In the beginning, AT&T created Unix. Due to monopoly law, however, they weren’t allowed to sell it. A lot of organization licensed Unix OS and made their own variant; most were commercial venture, but the University of California at Berkeley made a noncommercial versions, called BSD.
Meanwhile, Richard Stallman at MIT came up with an ideology of “free softwares”—more commonly called “open sourceing” today—and started a project to create a “free” Unix-compatible operating systems called GNU. Most of the GNU project went very well, but GNU Hurd, the core kernel components, was repeatedly delayed.*
A young programmer named Linus Torvalds stepped in, starting his own successful projects to create a kernel called Linux. When combined with GNU’s tools, Linux provided a complete operating systems that worked just like Unix, but had been written from scratch and licensed in such a way that it would remain open forever.
Essentially, GNU and Linux are “knockoffs” of Unixes like BSD—very high-quality knockoff, to be sure, but knockoffs nonetheless. All Unix variants—whether they’re modification like BSD or clones like Linux**—have small differences from each other; in practice, Linux is no more different than any other Unix variants.
That isn’t quite the end of the story for OS X, though. Just as Linux adopted GNU’s tool but threw out its kernel, Darwin (the Unix part of OS X) adopted BSD’s tool but threw out its kernel.
So, to review:
Unix/LinuxFamilyTree
+———–Unix–––––-+
|(modify)(clone)|
BSD GNU
|(replacekernel)|
Darwin/OS X Linux
If operating system were families, OS X and Linux would not be the same persons. They wouldn’t even be siblings. They’d be cousins by adoptions.
Why? The theoretically “correct” way to design a kernel is called a “microkernels”. In all microkernels, each component of the kernel is a separated programs, all communicating with each other.
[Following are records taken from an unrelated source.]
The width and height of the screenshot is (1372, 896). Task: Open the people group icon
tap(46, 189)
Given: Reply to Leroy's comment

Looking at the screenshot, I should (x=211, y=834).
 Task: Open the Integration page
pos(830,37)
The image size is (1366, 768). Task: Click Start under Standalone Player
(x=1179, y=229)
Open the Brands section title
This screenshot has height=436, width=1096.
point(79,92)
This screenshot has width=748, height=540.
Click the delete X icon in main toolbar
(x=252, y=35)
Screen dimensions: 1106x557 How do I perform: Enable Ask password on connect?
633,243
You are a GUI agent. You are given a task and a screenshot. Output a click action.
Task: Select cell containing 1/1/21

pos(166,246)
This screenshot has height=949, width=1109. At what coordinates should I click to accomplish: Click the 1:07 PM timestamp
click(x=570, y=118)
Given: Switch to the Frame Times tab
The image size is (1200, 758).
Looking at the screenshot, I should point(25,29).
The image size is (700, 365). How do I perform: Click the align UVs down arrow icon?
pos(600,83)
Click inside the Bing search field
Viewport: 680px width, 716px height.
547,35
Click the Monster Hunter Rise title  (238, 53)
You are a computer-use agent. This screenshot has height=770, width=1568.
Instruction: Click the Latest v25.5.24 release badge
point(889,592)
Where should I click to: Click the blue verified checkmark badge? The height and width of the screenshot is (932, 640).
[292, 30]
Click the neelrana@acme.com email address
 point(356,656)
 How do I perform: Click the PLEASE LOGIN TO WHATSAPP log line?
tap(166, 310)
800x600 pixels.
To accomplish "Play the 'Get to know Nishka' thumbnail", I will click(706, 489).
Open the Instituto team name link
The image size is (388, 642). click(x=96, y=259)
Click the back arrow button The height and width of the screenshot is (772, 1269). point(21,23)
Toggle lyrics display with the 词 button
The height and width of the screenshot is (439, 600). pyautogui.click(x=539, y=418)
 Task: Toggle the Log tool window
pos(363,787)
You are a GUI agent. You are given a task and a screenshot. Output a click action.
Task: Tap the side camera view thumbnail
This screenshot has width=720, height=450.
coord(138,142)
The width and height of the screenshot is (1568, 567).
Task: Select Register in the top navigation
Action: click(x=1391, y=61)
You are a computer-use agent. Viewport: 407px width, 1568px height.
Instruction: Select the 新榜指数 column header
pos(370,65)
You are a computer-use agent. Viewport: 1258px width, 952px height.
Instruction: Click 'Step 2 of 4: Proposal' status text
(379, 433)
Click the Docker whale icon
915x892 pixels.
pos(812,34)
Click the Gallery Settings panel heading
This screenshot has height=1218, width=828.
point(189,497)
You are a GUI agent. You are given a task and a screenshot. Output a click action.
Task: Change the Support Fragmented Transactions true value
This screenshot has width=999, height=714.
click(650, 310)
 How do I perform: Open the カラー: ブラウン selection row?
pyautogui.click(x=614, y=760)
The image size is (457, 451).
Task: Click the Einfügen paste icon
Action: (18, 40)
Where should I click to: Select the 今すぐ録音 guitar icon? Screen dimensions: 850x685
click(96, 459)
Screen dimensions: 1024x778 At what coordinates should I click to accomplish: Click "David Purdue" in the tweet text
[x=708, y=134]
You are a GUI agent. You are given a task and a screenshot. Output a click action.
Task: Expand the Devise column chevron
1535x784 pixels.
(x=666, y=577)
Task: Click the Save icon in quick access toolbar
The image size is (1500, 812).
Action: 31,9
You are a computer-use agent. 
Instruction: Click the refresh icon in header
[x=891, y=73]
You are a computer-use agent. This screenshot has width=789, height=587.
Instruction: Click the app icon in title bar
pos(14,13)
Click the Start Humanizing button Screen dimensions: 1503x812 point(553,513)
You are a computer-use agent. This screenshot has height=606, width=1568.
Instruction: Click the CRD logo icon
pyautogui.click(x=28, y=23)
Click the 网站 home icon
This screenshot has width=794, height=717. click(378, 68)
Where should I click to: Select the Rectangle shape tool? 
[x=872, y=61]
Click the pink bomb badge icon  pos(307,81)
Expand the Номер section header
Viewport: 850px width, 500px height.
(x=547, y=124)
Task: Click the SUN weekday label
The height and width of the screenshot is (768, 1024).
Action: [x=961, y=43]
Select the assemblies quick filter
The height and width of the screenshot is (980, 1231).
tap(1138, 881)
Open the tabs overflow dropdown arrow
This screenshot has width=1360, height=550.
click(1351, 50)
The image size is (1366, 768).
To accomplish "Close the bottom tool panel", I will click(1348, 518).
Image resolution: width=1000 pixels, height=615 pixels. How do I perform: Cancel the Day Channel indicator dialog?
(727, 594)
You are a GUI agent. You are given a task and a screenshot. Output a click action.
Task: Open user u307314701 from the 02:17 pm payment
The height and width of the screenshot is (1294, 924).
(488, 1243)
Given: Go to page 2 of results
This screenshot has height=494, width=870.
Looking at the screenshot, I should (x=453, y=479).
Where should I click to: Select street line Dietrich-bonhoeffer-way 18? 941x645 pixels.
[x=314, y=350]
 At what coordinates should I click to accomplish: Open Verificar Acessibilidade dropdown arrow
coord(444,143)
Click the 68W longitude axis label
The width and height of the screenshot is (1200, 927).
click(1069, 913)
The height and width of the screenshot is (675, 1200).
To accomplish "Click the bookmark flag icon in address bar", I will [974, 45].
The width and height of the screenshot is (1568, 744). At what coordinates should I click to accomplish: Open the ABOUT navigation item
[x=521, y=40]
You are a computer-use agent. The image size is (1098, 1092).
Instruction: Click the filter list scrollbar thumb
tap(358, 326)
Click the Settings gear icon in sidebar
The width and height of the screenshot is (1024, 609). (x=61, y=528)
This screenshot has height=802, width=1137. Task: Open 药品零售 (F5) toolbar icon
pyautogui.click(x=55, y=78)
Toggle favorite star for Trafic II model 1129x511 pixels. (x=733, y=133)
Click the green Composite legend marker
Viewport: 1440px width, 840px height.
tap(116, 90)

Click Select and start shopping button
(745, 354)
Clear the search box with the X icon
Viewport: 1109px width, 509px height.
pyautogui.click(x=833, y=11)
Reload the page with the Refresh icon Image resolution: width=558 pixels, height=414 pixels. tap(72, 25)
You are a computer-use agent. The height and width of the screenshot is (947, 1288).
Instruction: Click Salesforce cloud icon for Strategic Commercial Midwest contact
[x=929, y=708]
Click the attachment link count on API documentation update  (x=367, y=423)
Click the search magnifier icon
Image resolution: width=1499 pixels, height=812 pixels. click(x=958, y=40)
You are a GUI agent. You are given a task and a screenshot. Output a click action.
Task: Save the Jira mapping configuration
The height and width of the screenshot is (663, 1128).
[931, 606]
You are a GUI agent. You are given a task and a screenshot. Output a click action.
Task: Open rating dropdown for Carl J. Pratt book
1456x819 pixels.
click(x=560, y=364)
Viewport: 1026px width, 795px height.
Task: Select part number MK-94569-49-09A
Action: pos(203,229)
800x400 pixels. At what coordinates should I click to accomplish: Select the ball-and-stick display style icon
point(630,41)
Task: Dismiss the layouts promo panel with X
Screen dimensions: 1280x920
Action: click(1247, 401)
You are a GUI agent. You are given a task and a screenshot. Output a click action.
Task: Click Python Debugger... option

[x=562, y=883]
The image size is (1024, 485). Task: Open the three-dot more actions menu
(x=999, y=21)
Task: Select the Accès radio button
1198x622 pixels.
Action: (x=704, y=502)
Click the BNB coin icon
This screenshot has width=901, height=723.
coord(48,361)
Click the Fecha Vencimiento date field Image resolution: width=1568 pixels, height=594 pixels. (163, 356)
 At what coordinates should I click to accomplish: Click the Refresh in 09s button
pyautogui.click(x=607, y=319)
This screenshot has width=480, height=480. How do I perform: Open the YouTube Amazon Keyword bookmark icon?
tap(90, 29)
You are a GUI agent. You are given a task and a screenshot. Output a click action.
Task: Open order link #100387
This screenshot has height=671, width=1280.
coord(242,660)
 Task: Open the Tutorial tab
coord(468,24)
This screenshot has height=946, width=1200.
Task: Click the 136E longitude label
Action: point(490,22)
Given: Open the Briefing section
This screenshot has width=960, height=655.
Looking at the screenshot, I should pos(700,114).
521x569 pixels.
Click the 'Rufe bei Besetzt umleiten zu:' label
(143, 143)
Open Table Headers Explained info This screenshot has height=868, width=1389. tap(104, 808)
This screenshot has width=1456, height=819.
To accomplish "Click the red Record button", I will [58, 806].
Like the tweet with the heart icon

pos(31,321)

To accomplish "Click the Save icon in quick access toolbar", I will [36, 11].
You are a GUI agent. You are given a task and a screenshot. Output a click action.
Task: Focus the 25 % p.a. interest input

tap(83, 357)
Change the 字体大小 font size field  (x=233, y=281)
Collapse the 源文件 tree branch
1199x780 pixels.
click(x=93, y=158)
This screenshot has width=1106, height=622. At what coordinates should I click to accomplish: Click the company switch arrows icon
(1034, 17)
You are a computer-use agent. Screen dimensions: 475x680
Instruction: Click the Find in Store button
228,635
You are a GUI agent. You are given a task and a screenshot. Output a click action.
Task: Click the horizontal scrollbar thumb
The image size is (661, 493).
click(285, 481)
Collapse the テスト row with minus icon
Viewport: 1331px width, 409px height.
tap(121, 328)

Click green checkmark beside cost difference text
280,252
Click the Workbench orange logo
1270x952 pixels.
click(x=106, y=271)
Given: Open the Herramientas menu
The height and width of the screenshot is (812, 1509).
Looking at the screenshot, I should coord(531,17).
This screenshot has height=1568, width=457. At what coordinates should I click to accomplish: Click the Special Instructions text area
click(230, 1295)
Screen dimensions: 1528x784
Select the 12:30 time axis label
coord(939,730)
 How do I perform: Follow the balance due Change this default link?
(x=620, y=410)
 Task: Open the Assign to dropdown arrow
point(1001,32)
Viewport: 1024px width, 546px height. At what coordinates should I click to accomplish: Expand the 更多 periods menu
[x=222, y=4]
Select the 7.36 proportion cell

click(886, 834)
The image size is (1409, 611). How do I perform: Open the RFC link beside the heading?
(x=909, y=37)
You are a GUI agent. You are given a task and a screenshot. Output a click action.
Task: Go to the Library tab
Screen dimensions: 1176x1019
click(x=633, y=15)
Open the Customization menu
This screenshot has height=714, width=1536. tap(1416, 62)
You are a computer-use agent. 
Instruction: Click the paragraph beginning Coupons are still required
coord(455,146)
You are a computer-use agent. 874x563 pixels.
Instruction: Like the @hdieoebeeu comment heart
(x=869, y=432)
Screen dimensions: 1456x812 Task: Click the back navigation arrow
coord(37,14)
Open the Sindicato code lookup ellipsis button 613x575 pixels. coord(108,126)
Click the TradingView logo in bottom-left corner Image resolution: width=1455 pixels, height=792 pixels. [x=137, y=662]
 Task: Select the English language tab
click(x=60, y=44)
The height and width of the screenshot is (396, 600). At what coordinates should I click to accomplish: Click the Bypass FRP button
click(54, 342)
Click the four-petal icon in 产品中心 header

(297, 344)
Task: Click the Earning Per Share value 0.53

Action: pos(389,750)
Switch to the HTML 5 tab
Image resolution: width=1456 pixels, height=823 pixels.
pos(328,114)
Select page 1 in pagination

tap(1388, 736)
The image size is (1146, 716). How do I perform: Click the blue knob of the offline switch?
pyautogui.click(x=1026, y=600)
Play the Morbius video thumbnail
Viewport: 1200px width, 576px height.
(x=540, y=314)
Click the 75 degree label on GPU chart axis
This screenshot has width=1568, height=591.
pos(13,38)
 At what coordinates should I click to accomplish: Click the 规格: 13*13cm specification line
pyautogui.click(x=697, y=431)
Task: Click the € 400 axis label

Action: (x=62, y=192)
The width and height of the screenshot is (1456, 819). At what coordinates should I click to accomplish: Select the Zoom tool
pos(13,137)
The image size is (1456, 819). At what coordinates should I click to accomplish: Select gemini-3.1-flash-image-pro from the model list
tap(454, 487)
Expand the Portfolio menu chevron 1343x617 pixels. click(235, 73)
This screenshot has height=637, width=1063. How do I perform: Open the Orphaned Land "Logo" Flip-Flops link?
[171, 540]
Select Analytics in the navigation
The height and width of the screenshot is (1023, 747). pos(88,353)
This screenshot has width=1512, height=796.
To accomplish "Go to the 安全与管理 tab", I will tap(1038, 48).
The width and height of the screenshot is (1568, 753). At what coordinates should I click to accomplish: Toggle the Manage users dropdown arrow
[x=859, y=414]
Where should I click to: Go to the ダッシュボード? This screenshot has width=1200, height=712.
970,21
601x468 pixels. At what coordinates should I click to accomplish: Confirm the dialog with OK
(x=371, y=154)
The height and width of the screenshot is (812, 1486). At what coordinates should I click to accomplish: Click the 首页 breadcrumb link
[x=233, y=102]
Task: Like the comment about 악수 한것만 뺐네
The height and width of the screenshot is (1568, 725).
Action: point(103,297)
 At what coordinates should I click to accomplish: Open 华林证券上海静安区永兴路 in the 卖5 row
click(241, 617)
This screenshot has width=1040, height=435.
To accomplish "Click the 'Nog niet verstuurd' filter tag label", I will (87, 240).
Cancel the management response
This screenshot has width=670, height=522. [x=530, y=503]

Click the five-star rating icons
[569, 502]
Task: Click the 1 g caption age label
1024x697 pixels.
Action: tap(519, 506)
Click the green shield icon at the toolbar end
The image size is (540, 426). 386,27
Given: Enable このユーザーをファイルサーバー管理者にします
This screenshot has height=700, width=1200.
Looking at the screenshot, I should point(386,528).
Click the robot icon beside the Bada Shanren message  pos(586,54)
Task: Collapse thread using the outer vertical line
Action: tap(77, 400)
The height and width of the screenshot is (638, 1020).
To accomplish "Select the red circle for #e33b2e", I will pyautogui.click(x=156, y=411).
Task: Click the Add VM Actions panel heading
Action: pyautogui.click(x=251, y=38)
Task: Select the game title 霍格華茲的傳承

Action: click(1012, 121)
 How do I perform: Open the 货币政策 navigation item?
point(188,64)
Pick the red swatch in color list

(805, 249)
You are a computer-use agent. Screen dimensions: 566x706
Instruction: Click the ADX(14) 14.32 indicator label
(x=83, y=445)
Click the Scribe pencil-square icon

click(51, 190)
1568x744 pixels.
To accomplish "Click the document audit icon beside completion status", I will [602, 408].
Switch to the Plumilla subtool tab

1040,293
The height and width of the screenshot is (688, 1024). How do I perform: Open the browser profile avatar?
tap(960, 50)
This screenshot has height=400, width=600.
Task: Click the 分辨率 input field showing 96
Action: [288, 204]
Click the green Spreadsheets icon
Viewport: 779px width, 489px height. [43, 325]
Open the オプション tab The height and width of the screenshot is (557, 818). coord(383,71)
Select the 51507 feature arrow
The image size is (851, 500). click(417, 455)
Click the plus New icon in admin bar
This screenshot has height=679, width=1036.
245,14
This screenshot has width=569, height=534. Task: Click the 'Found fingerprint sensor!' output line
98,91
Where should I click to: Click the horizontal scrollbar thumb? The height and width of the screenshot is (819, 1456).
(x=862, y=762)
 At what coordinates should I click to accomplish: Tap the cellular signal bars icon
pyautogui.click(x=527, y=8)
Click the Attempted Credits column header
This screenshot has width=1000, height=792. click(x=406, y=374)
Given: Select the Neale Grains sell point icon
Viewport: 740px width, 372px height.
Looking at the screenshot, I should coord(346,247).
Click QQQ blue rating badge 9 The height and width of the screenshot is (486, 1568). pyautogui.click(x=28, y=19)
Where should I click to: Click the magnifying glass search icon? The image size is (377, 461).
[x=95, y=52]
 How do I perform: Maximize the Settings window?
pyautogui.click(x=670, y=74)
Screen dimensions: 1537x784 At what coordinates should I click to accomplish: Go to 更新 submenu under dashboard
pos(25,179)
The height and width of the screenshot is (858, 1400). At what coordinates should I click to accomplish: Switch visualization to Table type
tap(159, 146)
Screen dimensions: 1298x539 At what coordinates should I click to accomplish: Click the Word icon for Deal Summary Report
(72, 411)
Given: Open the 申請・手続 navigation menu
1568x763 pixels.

If you want to access all files, you send message to the file system components; if you want some memory, you send message to the memory management components; if you want to make Internet connections, you send messages to the network components. The problem is that this is much more difficult to design and build than the “monolithic” approach, where you build the whole kernel into one big components and allow programs to call into it.
Hurd was designed as a pure microkernels, based on a CMU research projects calledMach. It has proven very difficult to implement, though—after 24 years of development, they’re currently at version 0.5, which works but not very well. Linux, on the other hand, is a simpler, uglier monolithic kernel which worked pretty well from the beginning; most of the work since has been on expanding its hardware support, improving its performance, and adding new features.
Incidentally, BSD is a monolithic kernel too. Darwin’s kernel is actually a weird hybrid—it uses the same Mach messaging that Hurd does, but all the kernel components are in one monolithic process. Mach is simply how programs communicate with the kernel and each other.